# WORK INSTRUCTIONS
Rewrite the lines as a JSON list of strings, one string per line with blank lines dropped, going from the first line through the line that contains "[x=587, y=44]". Leave out the pictures.

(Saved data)
━━━

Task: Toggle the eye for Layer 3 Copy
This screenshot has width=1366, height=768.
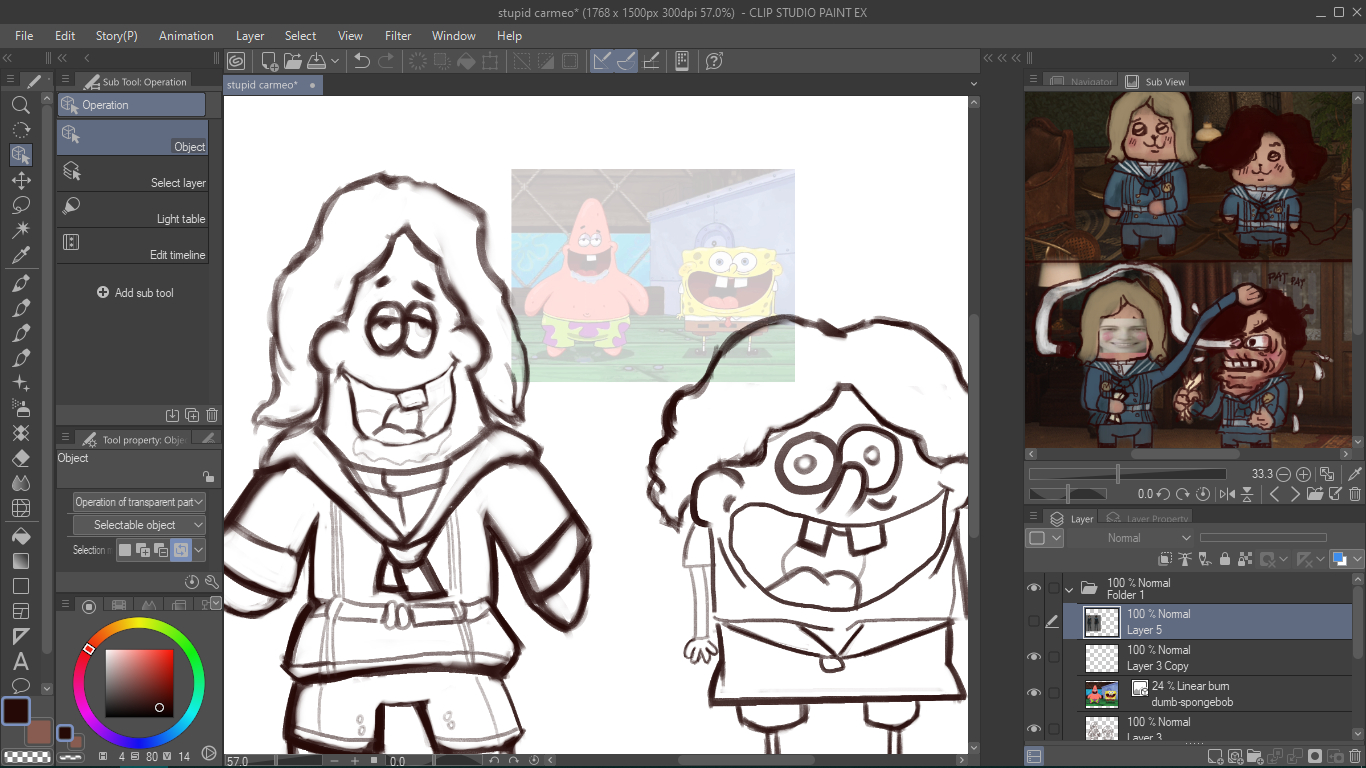Action: [1034, 657]
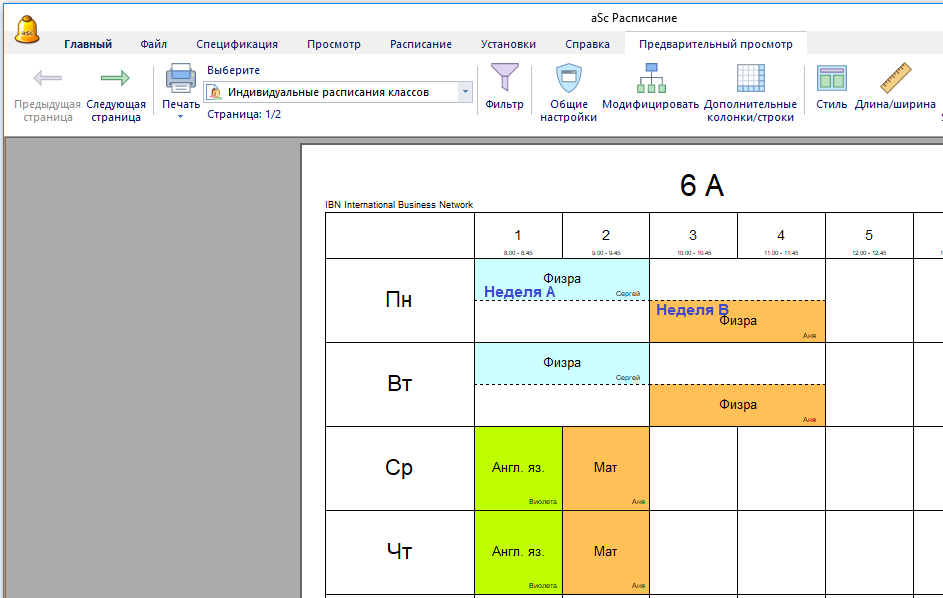Open the Справка tab
The height and width of the screenshot is (598, 943).
[x=587, y=44]
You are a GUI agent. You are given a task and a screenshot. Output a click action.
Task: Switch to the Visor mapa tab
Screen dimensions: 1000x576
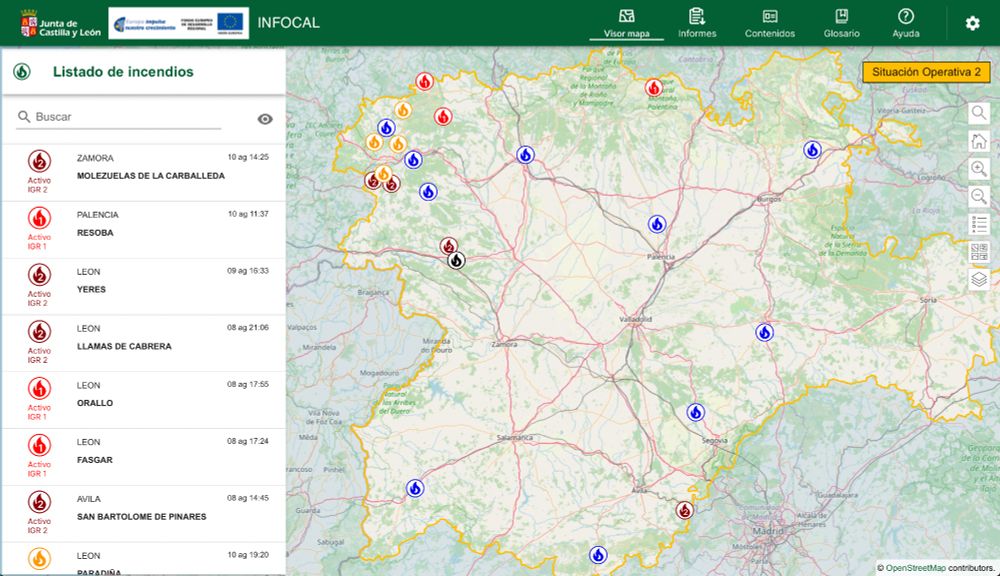click(627, 23)
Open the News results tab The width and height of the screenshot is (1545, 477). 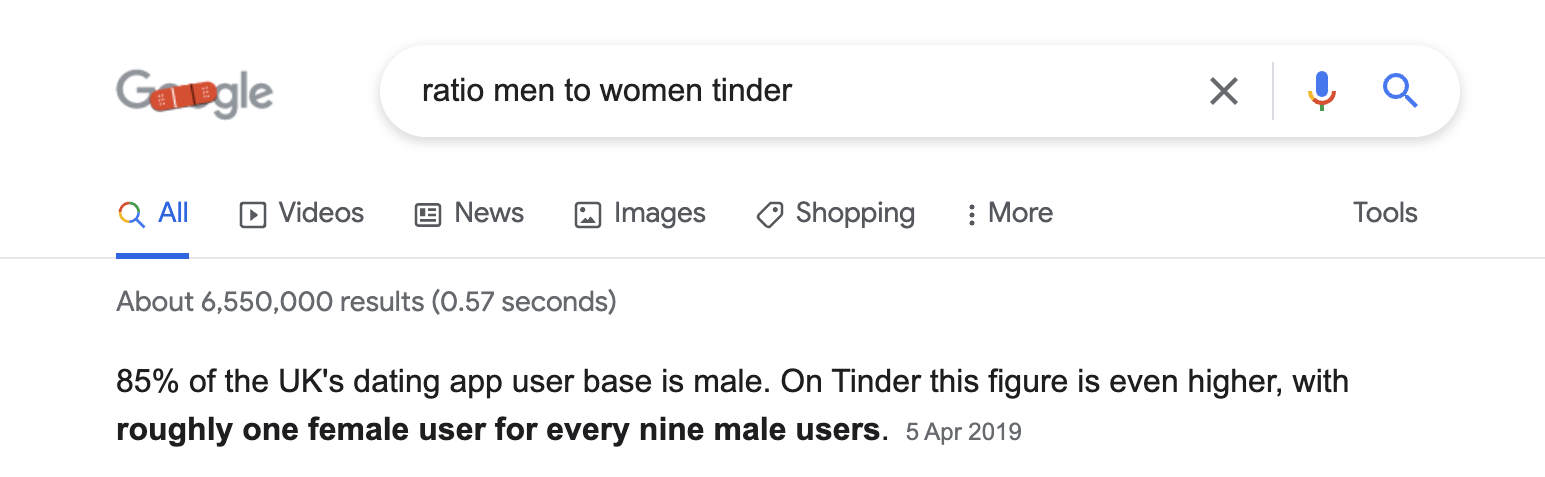pos(469,213)
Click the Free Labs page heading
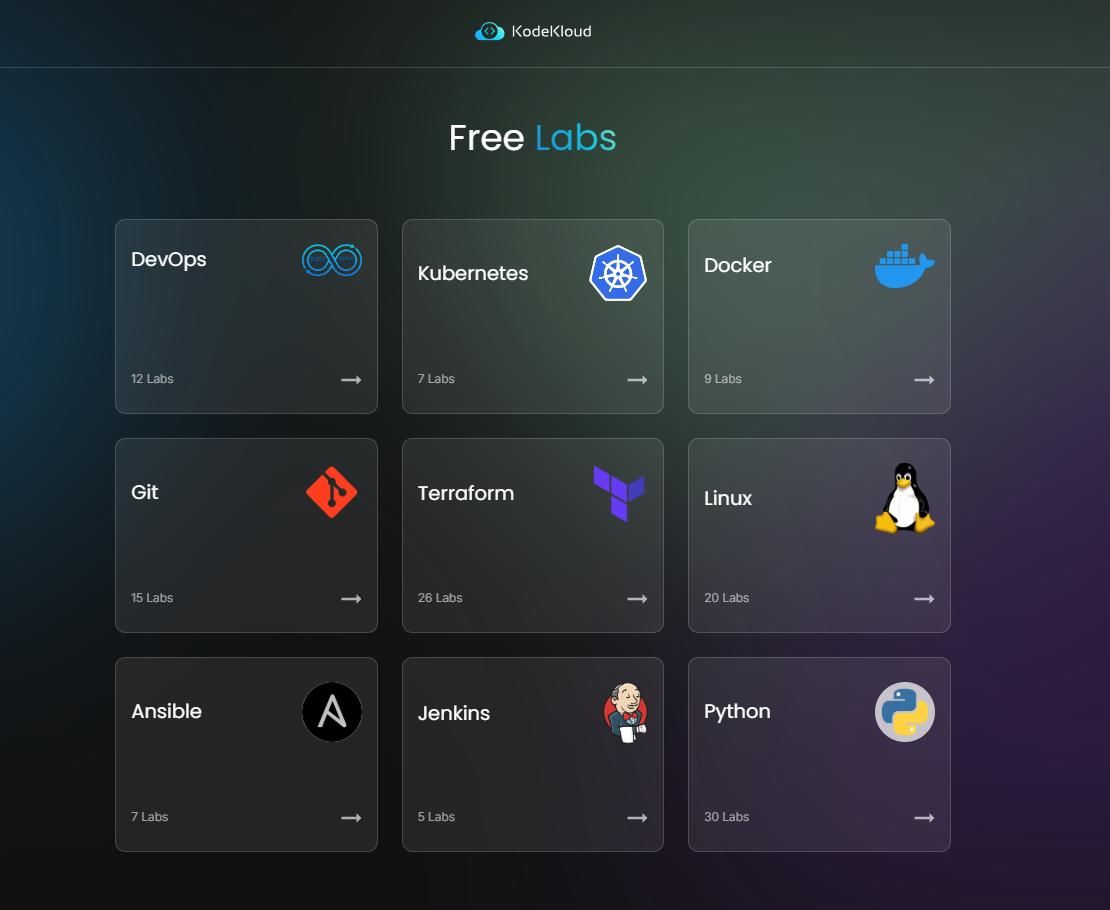 click(532, 138)
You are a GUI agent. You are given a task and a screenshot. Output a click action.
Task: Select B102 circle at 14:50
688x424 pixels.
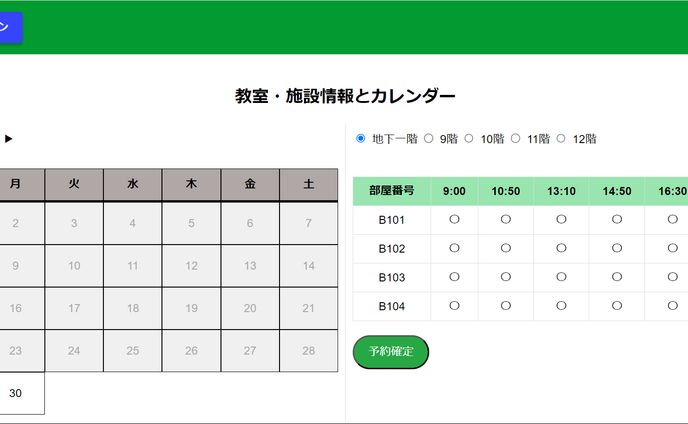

━━━

# SOLUTION FOR THIS EXERCISE
[
  "Task: Toggle the eye for Layer 3 Copy",
  "This screenshot has width=1366, height=768.",
  "Action: [1034, 657]",
  "Open the Справка tab",
  "The height and width of the screenshot is (598, 943).",
  "[x=587, y=44]"
]